To stress the importance of home safety during the holiday season, Mayor Antonio Villaraigosa on Friday visited the charred remains of Russell Sittig's two-bedroom home in Leimert Park.
It was early Tuesday when tragedy struck. A sofa, too close to a space heater, caught fire, ignited a Christmas tree and left the 68-year-old Sittig struggling to get his wife, who uses a wheelchair, and 11 children and grandchildren out of the burning house.
"So many of us spending time with our families and loved ones hear terrible tragedies which are often preventable," said Villaraigosa, standing outside the house. "We are here to address the life-and-death issues of fire safety which can make a difference between a happy holiday season and a tragic one."
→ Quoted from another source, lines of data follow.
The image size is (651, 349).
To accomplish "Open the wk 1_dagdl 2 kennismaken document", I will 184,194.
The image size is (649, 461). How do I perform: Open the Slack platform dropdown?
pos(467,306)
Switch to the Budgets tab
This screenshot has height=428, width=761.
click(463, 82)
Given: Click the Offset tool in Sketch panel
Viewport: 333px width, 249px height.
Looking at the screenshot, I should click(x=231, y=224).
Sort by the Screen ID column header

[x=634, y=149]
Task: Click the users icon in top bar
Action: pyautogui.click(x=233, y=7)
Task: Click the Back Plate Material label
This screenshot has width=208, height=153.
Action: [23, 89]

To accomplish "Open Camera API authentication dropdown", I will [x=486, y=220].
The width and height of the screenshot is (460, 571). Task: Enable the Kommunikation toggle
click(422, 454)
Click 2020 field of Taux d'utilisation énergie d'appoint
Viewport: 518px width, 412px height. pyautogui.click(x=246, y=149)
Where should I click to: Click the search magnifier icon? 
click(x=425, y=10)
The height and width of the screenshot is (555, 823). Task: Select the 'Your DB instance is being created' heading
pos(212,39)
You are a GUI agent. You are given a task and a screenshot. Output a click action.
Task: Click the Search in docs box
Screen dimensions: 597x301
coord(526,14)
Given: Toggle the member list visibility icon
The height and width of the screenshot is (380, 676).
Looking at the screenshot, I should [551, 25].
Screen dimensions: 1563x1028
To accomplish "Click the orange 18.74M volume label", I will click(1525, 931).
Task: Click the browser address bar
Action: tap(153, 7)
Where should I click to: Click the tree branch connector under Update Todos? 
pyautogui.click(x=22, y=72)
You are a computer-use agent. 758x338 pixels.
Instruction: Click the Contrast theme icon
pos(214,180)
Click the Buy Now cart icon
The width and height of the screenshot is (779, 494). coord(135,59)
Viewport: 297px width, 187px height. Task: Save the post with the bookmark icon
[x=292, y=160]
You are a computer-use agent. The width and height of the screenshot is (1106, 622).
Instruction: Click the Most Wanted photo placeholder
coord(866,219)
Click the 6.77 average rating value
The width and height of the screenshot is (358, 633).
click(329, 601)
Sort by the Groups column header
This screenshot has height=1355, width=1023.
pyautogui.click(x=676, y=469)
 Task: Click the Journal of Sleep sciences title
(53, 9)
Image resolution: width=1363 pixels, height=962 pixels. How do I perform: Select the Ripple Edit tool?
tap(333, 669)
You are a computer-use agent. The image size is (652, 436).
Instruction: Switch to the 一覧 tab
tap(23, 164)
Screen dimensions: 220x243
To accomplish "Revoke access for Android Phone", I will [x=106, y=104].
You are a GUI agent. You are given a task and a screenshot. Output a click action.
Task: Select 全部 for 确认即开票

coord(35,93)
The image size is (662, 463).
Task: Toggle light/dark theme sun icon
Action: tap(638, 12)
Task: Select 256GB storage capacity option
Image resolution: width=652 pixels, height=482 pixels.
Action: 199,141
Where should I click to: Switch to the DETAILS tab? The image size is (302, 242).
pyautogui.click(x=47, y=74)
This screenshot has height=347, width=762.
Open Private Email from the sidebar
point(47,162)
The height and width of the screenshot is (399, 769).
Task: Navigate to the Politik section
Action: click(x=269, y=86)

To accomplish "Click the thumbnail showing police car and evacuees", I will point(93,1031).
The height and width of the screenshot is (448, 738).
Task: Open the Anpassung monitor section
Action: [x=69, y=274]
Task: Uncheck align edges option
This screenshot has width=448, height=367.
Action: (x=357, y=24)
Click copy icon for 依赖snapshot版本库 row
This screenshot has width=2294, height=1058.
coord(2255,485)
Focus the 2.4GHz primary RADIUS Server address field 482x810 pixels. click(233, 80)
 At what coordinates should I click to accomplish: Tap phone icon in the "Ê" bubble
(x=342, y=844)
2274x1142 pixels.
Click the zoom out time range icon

Firefighters found Sittig badly burned and unconscious when they broke into his house on West 41st Street. His wife, Evelyn, was slumped in her wheelchair. Ten-year-old Amanda Sittig had no pulse, and her sister Shannon, 9, who jumped out a window, had burns on her hands and arms. Others got out with minor or no injuries, officials said. Sittig, his wife and two granddaughters remain in critical condition.
There were no smoke detectors in the house to warn the sleeping family members of the fire. Sittig and his wife, both hearing impaired, would have needed special smoke alarms. Firefighters trying to rescue family members had to cut through a steel gate, only to discover that the front and rear doors were shut with double-key deadbolt locks, officials said.
Acting Fire Chief Douglas Barry, who appeared with Villaraigosa, said that smoke detectors should be regularly tested and that families should plan and practice methods of escaping from a burning home. Only approved heating devices should be used, and they shouldn't be placed in cramped areas, he said.
Villaraigosa said four people have been killed and 13 injured -- including five firefighters -- in seven fires since Dec. 20.
"It is clear we have to do a lot more education on this issue," Villaraigosa said.
The Los Angeles Fire Department donated clothes, stuffed animals, a Sony Playstation and a television to the family. Washington Mutual Bank established a benevolent fund for the family in the name of Reitha Thomas, Sittig's daughter.
Outside the house, Sean Baker, a spokesman for the family, thanked the community for their support, especially the firefighters who risked their lives to save his family members.
"Our family is forever grateful for your heroism," he said. "It is a very painful time."